(Collected data)
::::::::::
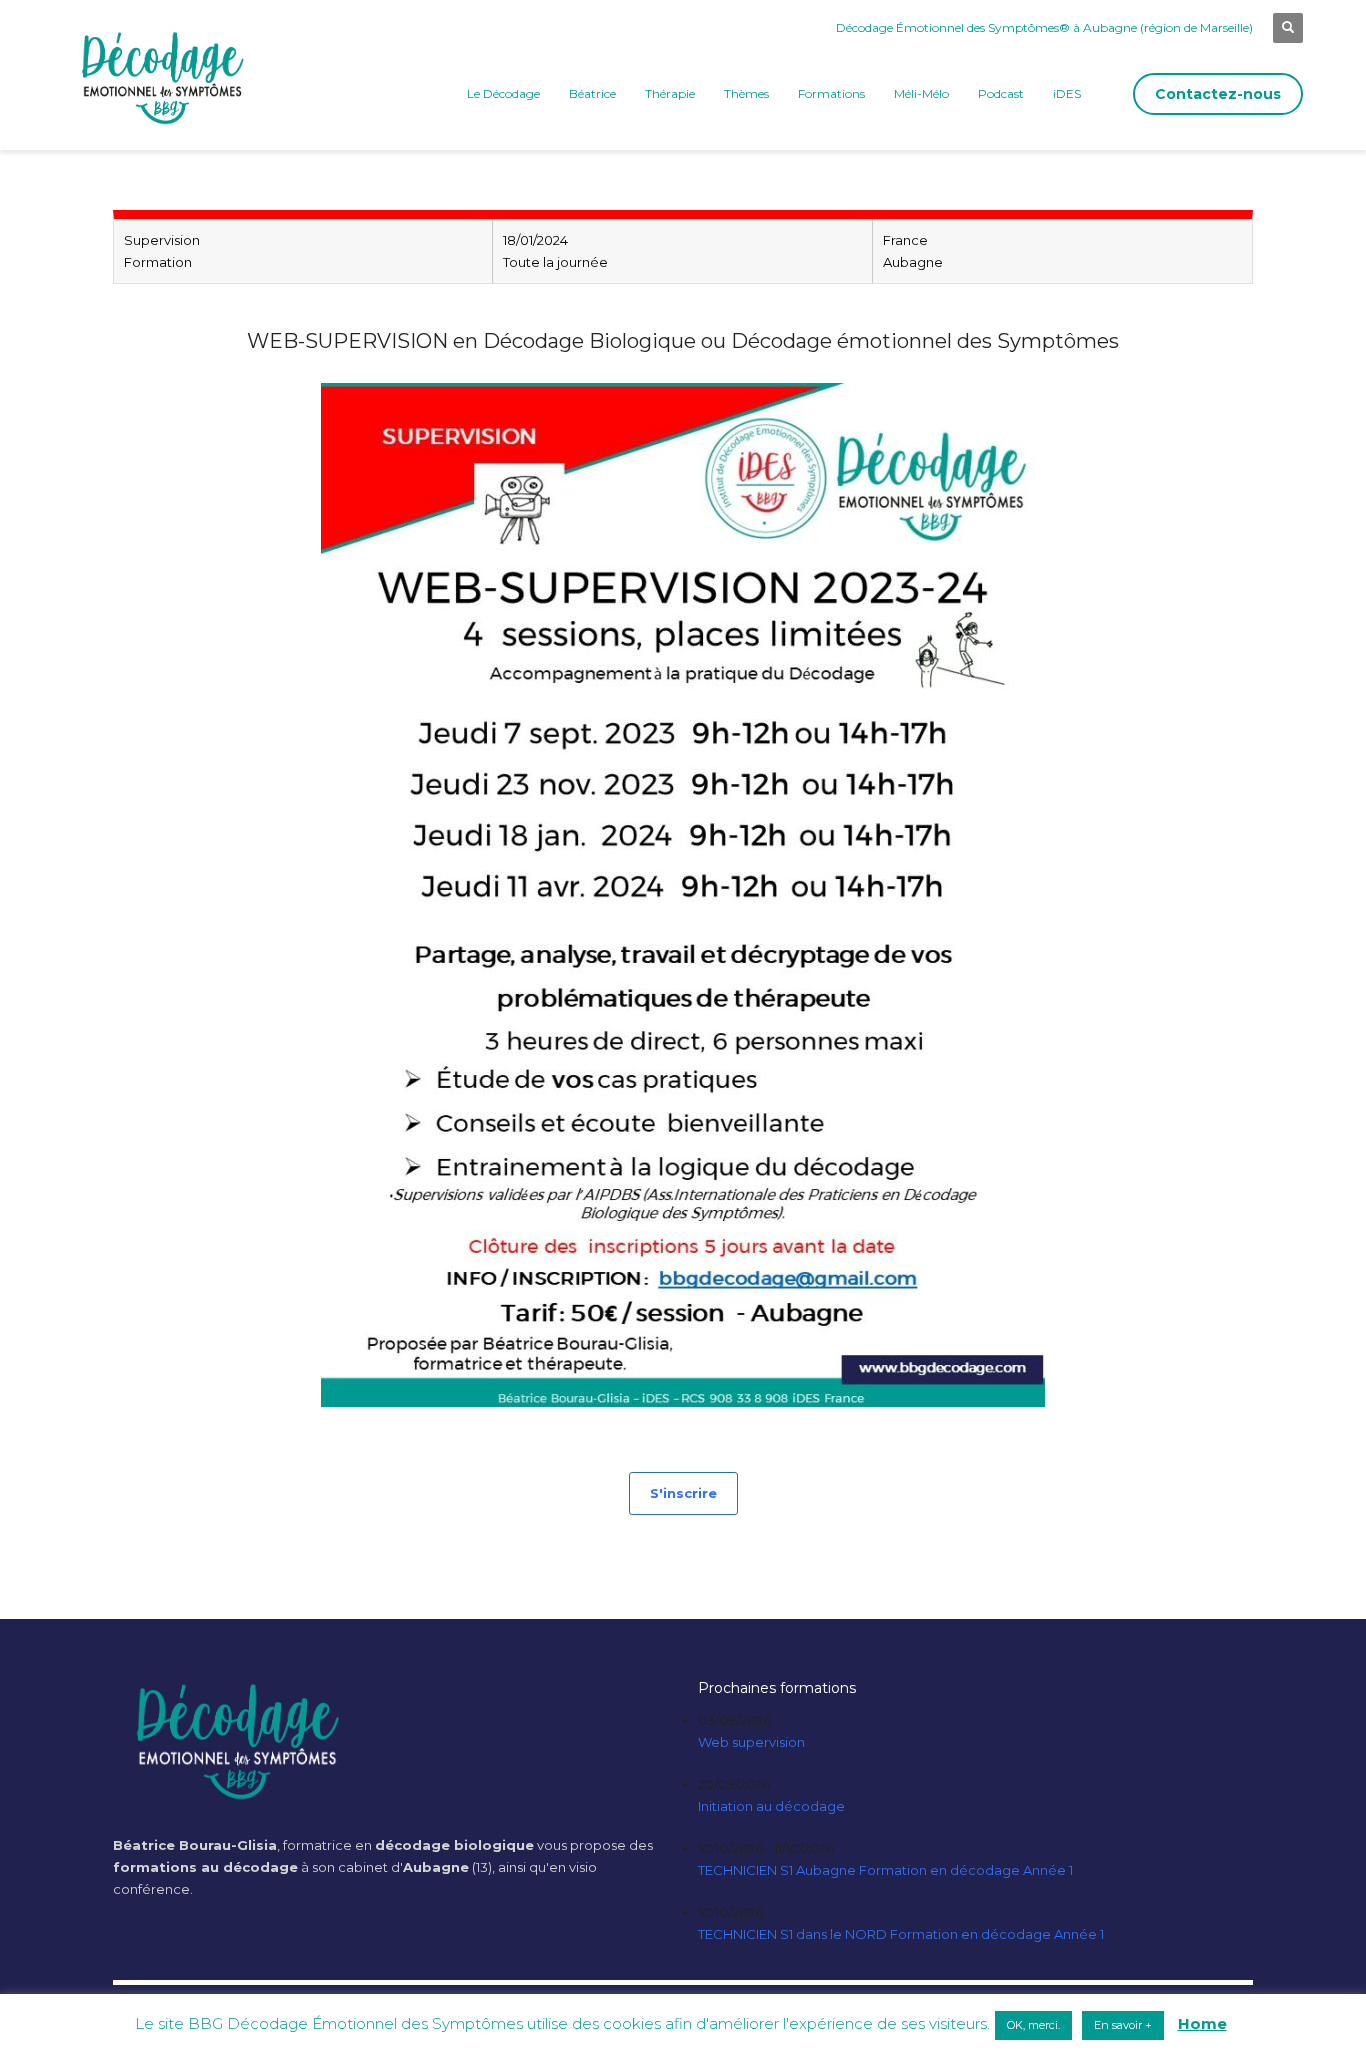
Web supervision (751, 1742)
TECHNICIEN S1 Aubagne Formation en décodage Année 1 (885, 1870)
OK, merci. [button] (1033, 2025)
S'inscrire (683, 1493)
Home (1202, 2023)
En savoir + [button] (1123, 2025)
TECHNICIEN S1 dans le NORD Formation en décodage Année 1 (901, 1934)
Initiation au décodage (771, 1806)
::::::::::
Task statement:
The answer is the line containing "OK, merci. [button] (1033, 2025)" together with every line after it in the records, repeated exactly and with nothing else.

Written response:
OK, merci. [button] (1033, 2025)
S'inscrire (683, 1493)
Home (1202, 2023)
En savoir + [button] (1123, 2025)
TECHNICIEN S1 dans le NORD Formation en décodage Année 1 (901, 1934)
Initiation au décodage (771, 1806)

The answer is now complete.